▽

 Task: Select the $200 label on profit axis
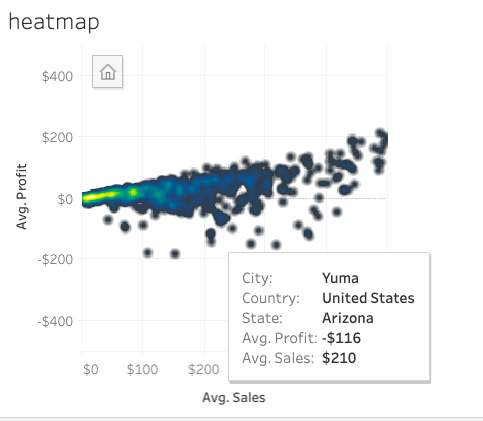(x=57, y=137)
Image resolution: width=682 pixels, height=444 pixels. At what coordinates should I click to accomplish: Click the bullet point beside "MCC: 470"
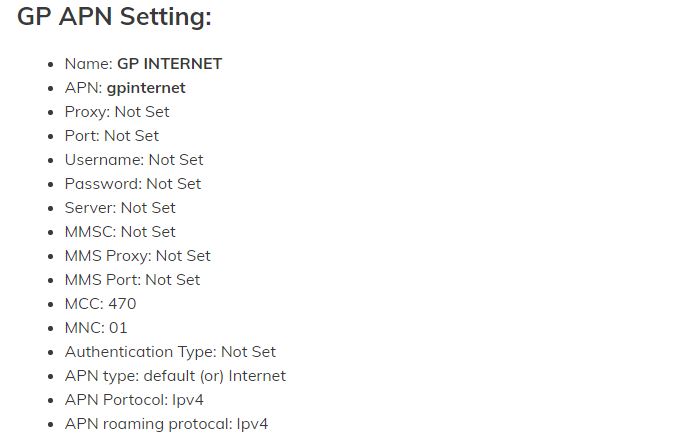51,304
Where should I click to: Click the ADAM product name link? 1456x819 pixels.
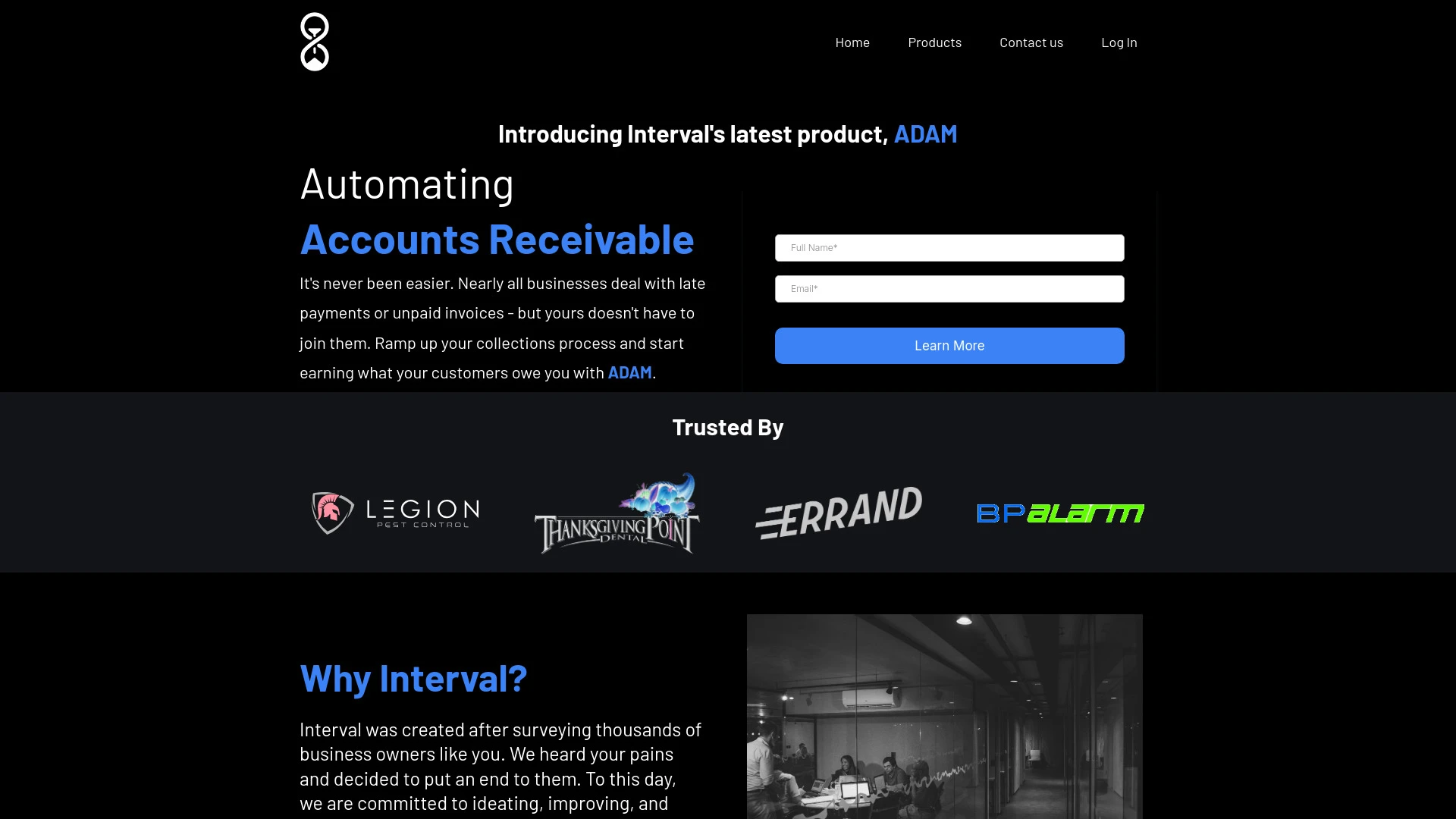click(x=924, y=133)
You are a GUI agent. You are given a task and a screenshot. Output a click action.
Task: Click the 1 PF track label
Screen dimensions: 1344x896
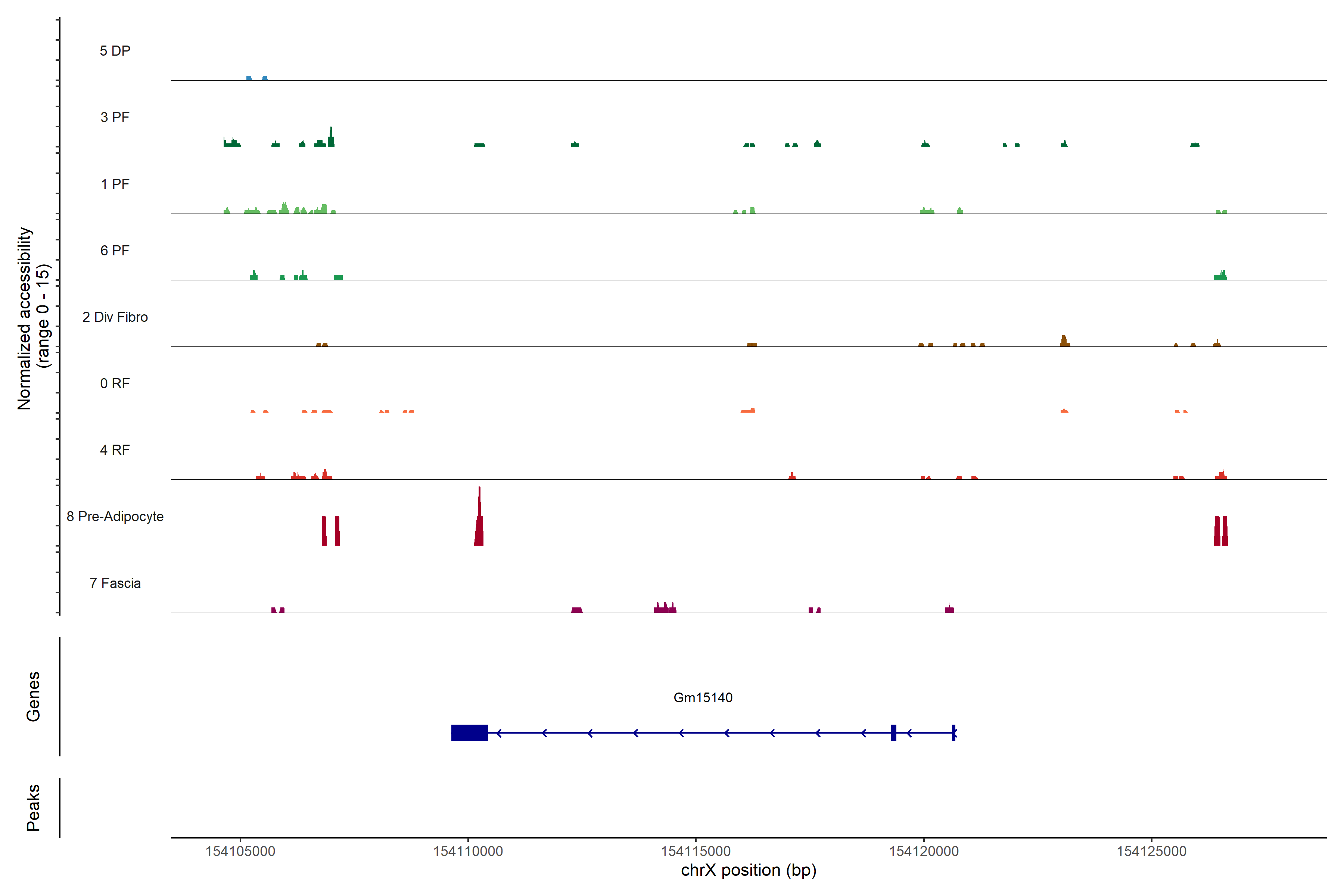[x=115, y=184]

△

**YOUR TASK**
Turn the lines above into a Markdown table with the columns "No." and "Line", one row per line, numbering the rows and skipping blank lines. Omit the pictures.

**OUTPUT**
| No. | Line |
|---|---|
| 1 |  Task: Select the $200 label on profit axis |
| 2 | (x=57, y=137) |
| 3 | Image resolution: width=682 pixels, height=444 pixels. At what coordinates should I click to accomplish: Click the bullet point beside "MCC: 470" |
| 4 | 51,304 |
| 5 | Where should I click to: Click the ADAM product name link? 1456x819 pixels. |
| 6 | click(x=924, y=133) |
| 7 | You are a GUI agent. You are given a task and a screenshot. Output a click action. |
| 8 | Task: Click the 1 PF track label |
| 9 | Screen dimensions: 1344x896 |
| 10 | [x=115, y=184] |